Setelah keheningan sesaat, Heka melanjutkan ucapannya.

“Justru kita punya apa yang mereka ga punya Al”, ucap Heka yang mengejutkan Ali.

“Hah apanya Kak, kan mereka punya semuanya?”

“Mereka ga punya kebebasan Ali, kebebasan untuk berpergian kemanapun, kebebasan


untuk melakukan apapun, kebebasan untuk menciptakan apapun”, Heka kembali
menarik gerobaknya.

“Kakak tidak bilang kalau kita lebih baik dari mereka, dengan berpendidikan justru
kita punya lebih banyak peluang dalam meraih kehidupan. Namun hal itu tidak bisa
kita jadikan sebagai alasan untuk menyerah Al. Masih banyak kebaikan yang bisa kita
manfaatkan”

“Ali lihat ini, kakak membuat sebuah kotak pensil dari sampah-sampah yang kita
temukan”, Heka menunjukkan kepada adiknya kriya yang ia buat.

“Wah, bagus sekali bagaimana kakak membuatnya”, mata yang berbinar-binar, tidak
pernah sebelumnya Ali terlihat semangat seperti itu.

“Kakak juga bisa membuat miniatur dan juga figur-figur, nanti sepulang dari pengepul
kakak ajari” senyum Heka.

Heka kemudian tertawa kecil dan berkata

“Sekarang kamu tau kan Al kalo dunia ini itu penuh dengan kebaikan, kita hanya
perlu mau untuk mencarinya. Bahkan ada kebaikan dalam sampah sekalipun, kakak
saja bisa menemukannya”, Heka kemudian melanjutkan menarik gerobaknya.

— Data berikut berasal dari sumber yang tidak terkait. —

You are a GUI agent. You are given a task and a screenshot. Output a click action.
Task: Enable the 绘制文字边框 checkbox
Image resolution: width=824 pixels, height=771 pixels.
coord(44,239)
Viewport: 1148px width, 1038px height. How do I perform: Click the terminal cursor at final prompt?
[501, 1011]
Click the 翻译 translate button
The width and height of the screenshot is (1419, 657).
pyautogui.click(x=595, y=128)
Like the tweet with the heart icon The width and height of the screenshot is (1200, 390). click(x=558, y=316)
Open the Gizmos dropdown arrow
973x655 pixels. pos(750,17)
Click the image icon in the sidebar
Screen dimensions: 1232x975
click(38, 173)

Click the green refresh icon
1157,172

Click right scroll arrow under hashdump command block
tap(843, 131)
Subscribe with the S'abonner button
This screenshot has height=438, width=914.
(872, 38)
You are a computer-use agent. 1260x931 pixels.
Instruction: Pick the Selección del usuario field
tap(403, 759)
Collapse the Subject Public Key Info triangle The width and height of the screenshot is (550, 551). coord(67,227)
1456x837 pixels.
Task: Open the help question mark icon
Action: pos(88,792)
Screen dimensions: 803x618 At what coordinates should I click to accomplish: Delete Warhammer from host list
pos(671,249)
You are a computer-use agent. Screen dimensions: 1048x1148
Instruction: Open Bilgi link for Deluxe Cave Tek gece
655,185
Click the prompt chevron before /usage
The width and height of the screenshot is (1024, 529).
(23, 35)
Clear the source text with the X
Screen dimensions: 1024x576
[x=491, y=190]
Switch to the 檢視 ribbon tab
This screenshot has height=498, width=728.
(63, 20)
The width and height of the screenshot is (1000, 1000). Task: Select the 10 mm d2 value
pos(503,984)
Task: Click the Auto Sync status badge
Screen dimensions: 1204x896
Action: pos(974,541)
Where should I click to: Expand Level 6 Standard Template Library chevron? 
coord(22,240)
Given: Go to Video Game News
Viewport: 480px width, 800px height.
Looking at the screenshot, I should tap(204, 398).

“Kakak benar, sekarang aku akan lebih bersemangat untuk hidup”, Ali kemudian
turun dari gerobak dan membantu kakaknya menarik besi beroda dua itu.

Heka mengusap rambut adiknya dan mereka berdua tertawa bersama.

Heka kemudian mengajari Ali cara membuat kriya dari sampah-sampah yang mereka
kumpulkan, dan mereka mempunyai ide untuk menjualnya. Tidak disangka ada orang-
orang yang membeli kriya yang mereka jual, Ali dan Heka berusaha sebaik mungkin
untuk membuat kriya yang memiliki nilai jual dan agar Kroya tersebut terjual bukan
karena belas kasihan dari orang-orang.

Ali dan Heka terus berpegang teguh akan nilai nilai kebaikan, seperti pantang
menyerah dan optimis dalam kehidupan. Dan siapa tau apa yang akan menanti mereka
di masa depan, orang seperti merekapun masih sangat layak untuk bermimpi bukan.